Ümit Aktaş, romanda insan için yeni bir tanımlama yapıyor. Bu yeni tanıma göre “tarihsel olanla şimdi arasında bir fark yoktur. İnsan her zaman insandır ve etrafına baktığı zaman göreceği şeyler aynıdır.” Yani tarihsel insanın gelişimi ile birey olan insanın gelişimi arasına bir ayrım koyulmamalıdır. Ümit Aktaş bu son romanında bir yol ve yolculuk öyküsünü dillendiriyor. Biyografik gelişim kadar kişilik ve ruhsal gelişimi de öne çıkarıyor. Musa üzerinden hem biyografik gelişim çizgisini hem de ruhsal gelişimini okuyucuya sunuyor. Bu yaklaşım pek kullanılmaz, ama Ümit Aktaş’ın bunu bir beceri ile yaptığını gözlemleyebiliriz. Çocuk Musa’nın daha ilk kez sudan çıkarılınca elini güneşe uzatması ve öfke ile kızgınlığını belirten özellikleri, roman boyunca Musa’nın bütün yaşam aşamalarında önümüze çıkacaktır. Sanki Musa kavmine yapılan zulmü çocukluğundan itibaren bir öfke ile karşılamakta ve aslında insanlık tarihi boyunca bir insan olarak zulme karşı öfkeyi kuşanmaktadır.

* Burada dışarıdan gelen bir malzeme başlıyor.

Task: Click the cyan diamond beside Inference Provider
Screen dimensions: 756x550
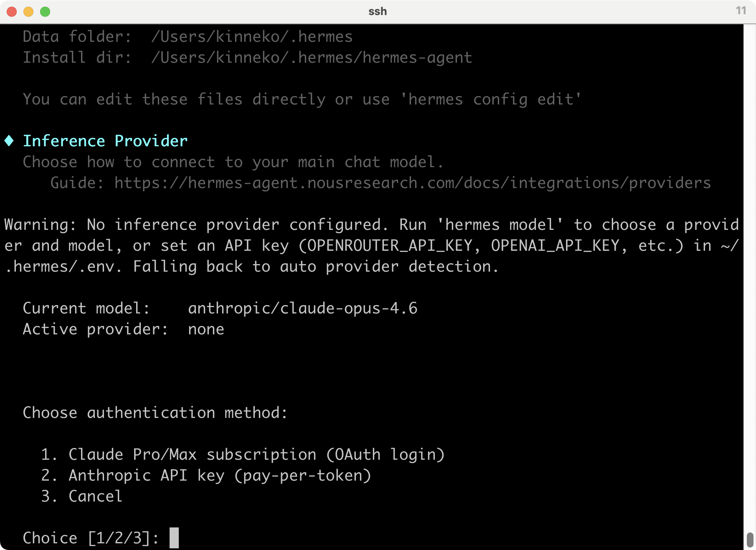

Musa üzerinden bilgilenmeye yeni bir yaklaşım sunan Ümit Aktaş, vahiy öncesi saray üzerinden öğrendiği bilgi türünün de olumlandığını ve böylece bütün öğrenim süreçlerinin insan açısından önemli olduğu savını gündemleştiriyor. Genelde bilgilenme noktasında tek taraflı anlam kolaycılığına kaçılması ve bilginin kutsal ve profan diye tanımlanması yanlışlığına roman üzerinden dikkat çekilmektedir.

Bu romanda göze çarpan en önemli noktalardan biri de tarih-insan arasındaki ilişki ve insanın bizatihi aynı tarihte yaşamasa da o tarihte vuku bulan bir olayı, olguyu derinden hissederek kavrayabilir olmasına yaptığı vurgudur. Bu, insan tanımı ile de alakalı bir durumdur. İnsan eğer diğer bütün insanların yaşadıklarını aynı şekilde hissedebilme gücüne ve imkânına sahipse ki insan olması hasebiyle sahiptir, o zaman bugün yaşayan insan, tarihin herhangi bir zaman diliminde yaşayan insanın yaşadığı duyguyu ve tepkinin niteliğini algılayabilirdir. Sanırım Ümit Aktaş, bu görüş üzerinden Musa ve yaşadığı olağanüstü deneyimi kendi deneyimlemeleri üzerinden yeniden tanımlamaktadır. Böylece Musa üzerinden her insan zulüm karşısında nelere dikkat etmesi gerektiğini hissedebilecektir. Yani Musa’nın öfkesi, her insanın kuşanması ve hakikat arayışında olan kişinin dikkat kesilmesi gereken bir özelliği olmalıdır.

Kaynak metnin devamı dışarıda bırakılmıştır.